Kennedy became one of the best-known hostages, mainly because his wife, Louisa, was on TV constantly, speaking for the families as they pushed for resolution of the crisis. Once home, Kennedy, through swimming and psychotherapy, slowly rebuilt his body and mind. “You recover,” he said in 1990. “Except for nightmares.”
“I began to find myself again, after years of conforming to what others … had expected me to be,” he wrote in 1986. “Captivity became my liberation.”
He never returned to the State Department, instead moving on to run two peace institutes and lead role-playing games, such as “Hostage Crisis,” putting high school and college students in simulations to strengthen their problem-solving skills.
In an essay for his 50th-reunion yearbook, Kennedy concluded that “terrorism is theater. It is a superb way of publicizing a cause. ‘You don’t know it,’ one of our Iranian jailers told us, ‘but we’re on prime time!’”

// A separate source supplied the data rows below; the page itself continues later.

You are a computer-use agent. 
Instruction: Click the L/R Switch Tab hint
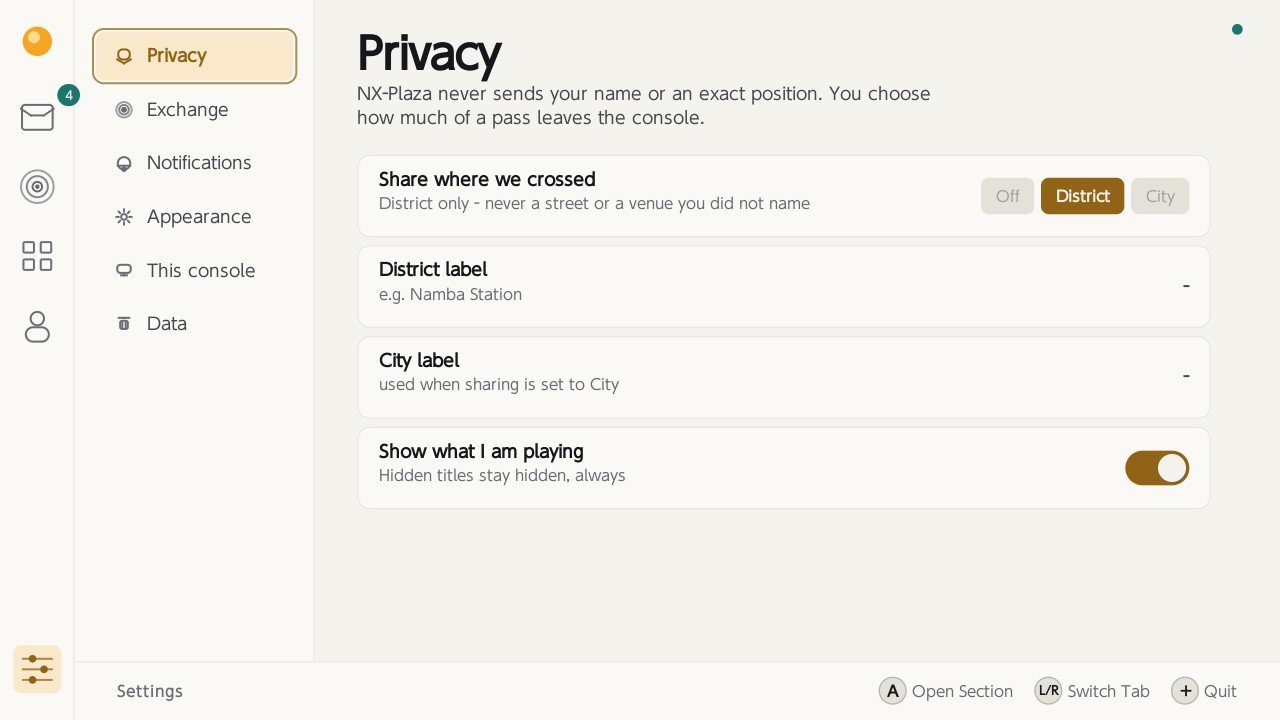[1092, 691]
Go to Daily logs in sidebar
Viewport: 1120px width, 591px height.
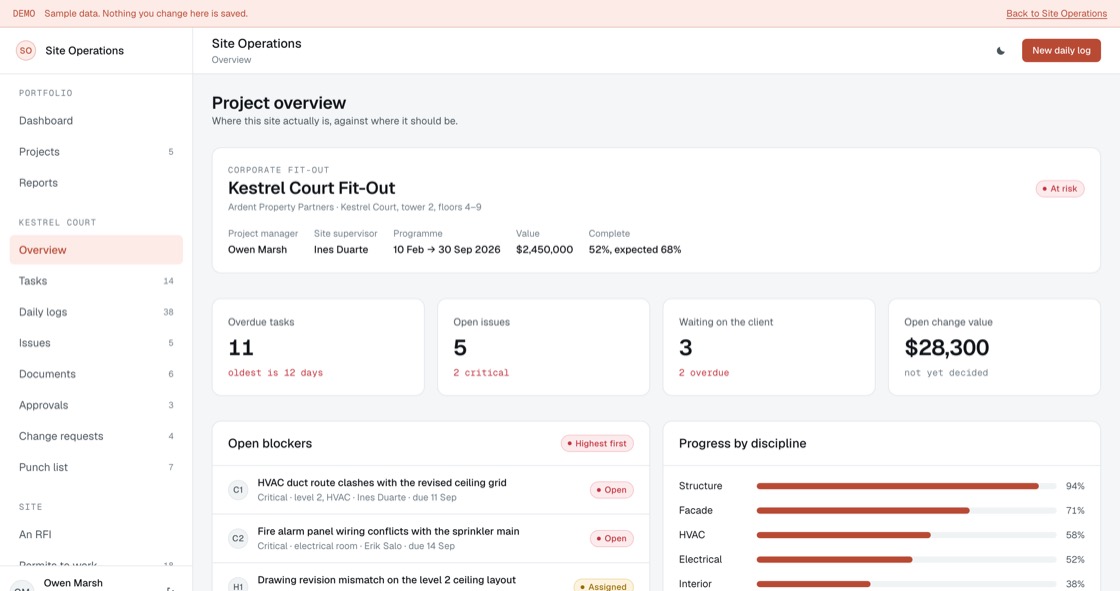click(96, 312)
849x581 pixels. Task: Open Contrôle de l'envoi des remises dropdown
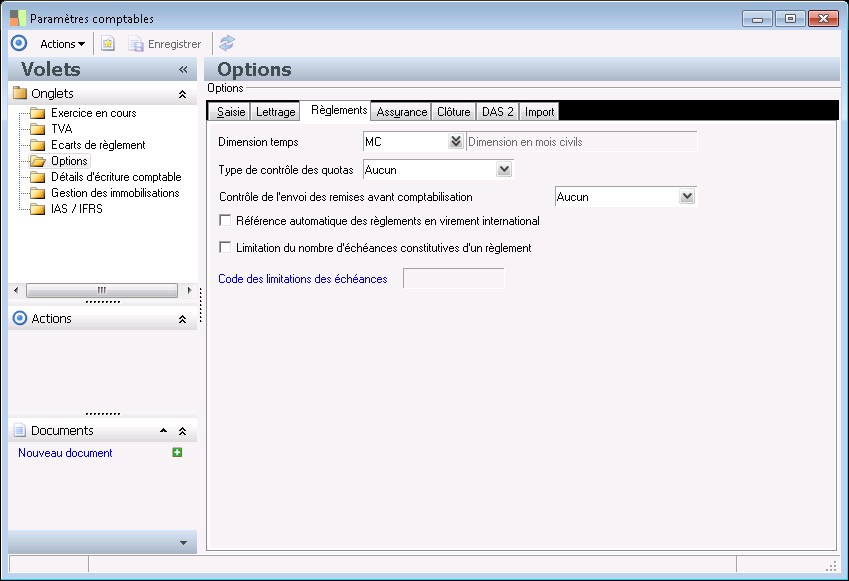pos(686,197)
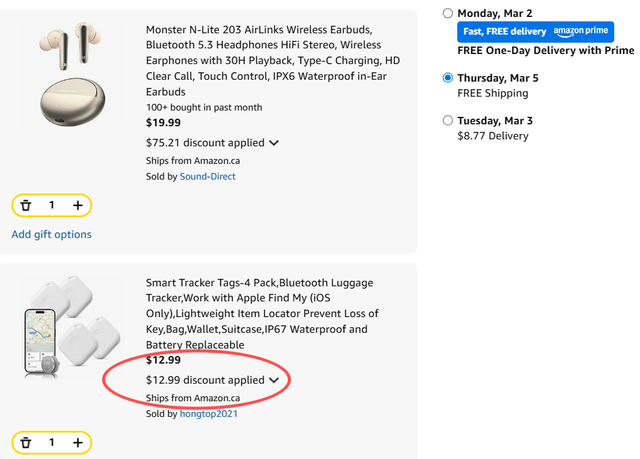The image size is (640, 459).
Task: Expand the $12.99 discount applied chevron
Action: pos(274,380)
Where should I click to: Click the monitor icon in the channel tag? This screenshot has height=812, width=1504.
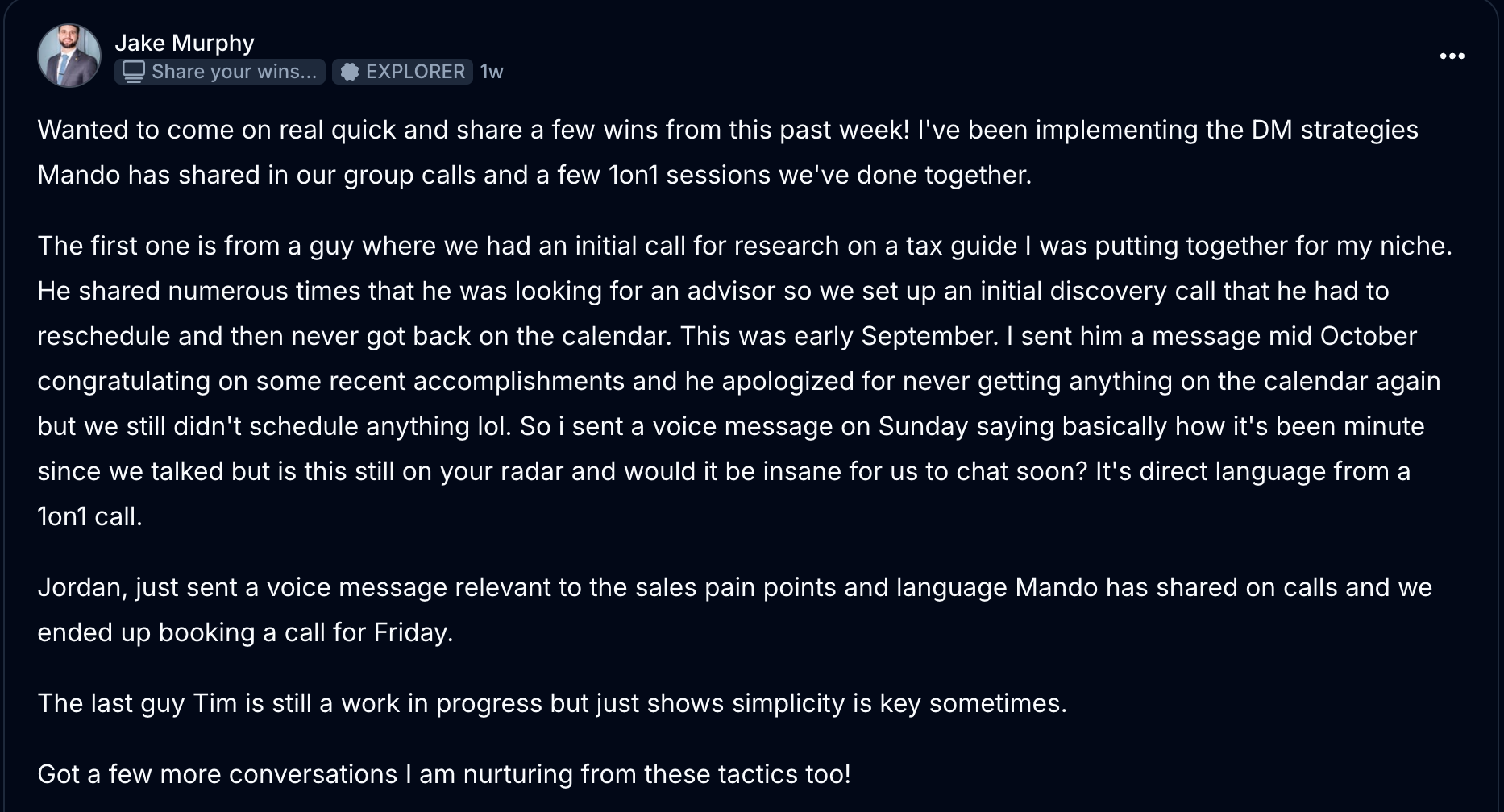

Kennedy, who died in May at age 93, was damaged by his captors, but “he was also freed,” one of his four sons tells PAW.
“Some people come out of a trauma stronger,” said Moorhead “Mark” Kennedy III ’79, the fourth generation in his family to attend Princeton. “My dad’s priorities shifted from ego and power to heart, family, and good work. Because he knew so much about Islamic history and law, he could understand why the Iranians did what they did. But he also understood that they needed to pay for what they did.”
Marc Fisher ’80 is an associate editor at The Washington Post.
1 Response
Fletcher M. Burton *88
1 Week AgoKennedy’s Warnings Still Relevant Today
The piece on Moorhead Kennedy Jr. ’52 in “Lives Lived & Lost” contains an arresting paradox drawn from his hostage experience in Iran: “Captivity freed me of the necessity to think like a Foreign Service officer.” And what exactly, I asked myself as a former Foreign Service officer, did he liberate himself from? His fine memoir, The Ayatollah in the Cathedral, supplies the answer: moral arrogance, cultural insularity, the poor understanding of “the power of religion as a political force,” the confusion about the difference between Westernization and modernization of other countries.
His warnings remain useful in today’s diplomacy. And as I discovered during my tours in Afghanistan and Iraq, the Kennedy Paradox still applies to U.S. foreign policy in the sense that transcendent insight can sometimes be extracted from systematic failure — and, sadly, sometimes only that way. Kennedy would recognize many of the features of today’s Foreign Service he found so distasteful: the careerist maneuvering of individuals, the bureaucratic infighting of agencies, the parochial outlook of embassies. All still evident, all very much lamentable — and not a one unique to the U.S. diplomatic corps.